- What the exercise asks: Your copy should hold every record exactly and no images.

- Supplied information:

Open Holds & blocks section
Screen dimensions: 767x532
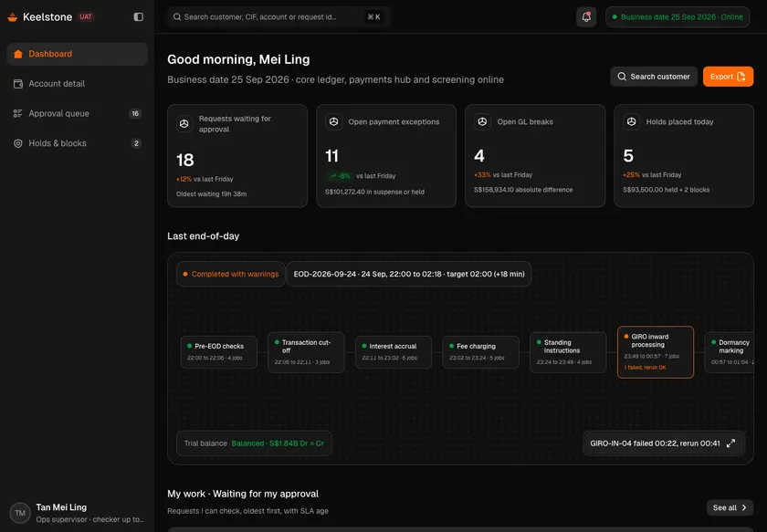coord(78,143)
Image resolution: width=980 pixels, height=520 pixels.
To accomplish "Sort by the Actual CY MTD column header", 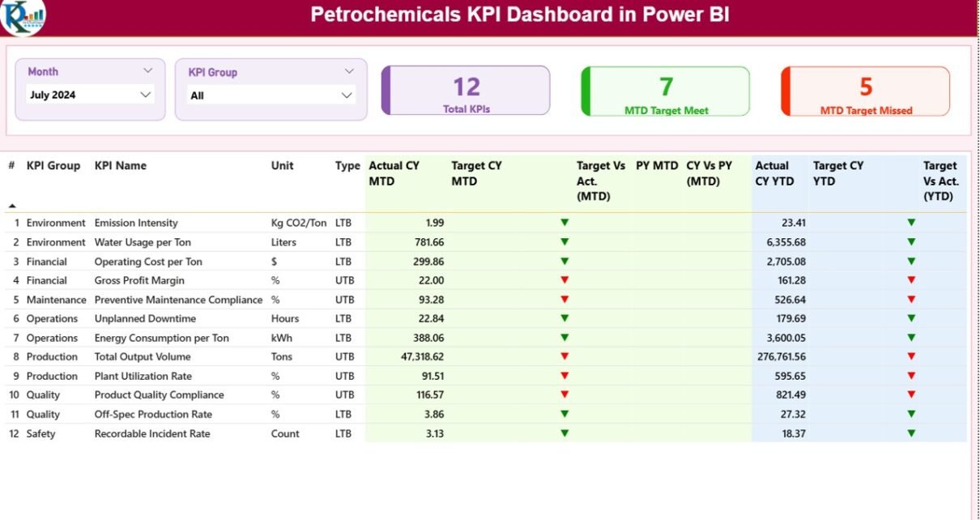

- Answer area:
Open Holds & blocks section
Screen dimensions: 767x532
coord(78,143)
Image resolution: width=980 pixels, height=520 pixels.
To accomplish "Sort by the Actual CY MTD column header", 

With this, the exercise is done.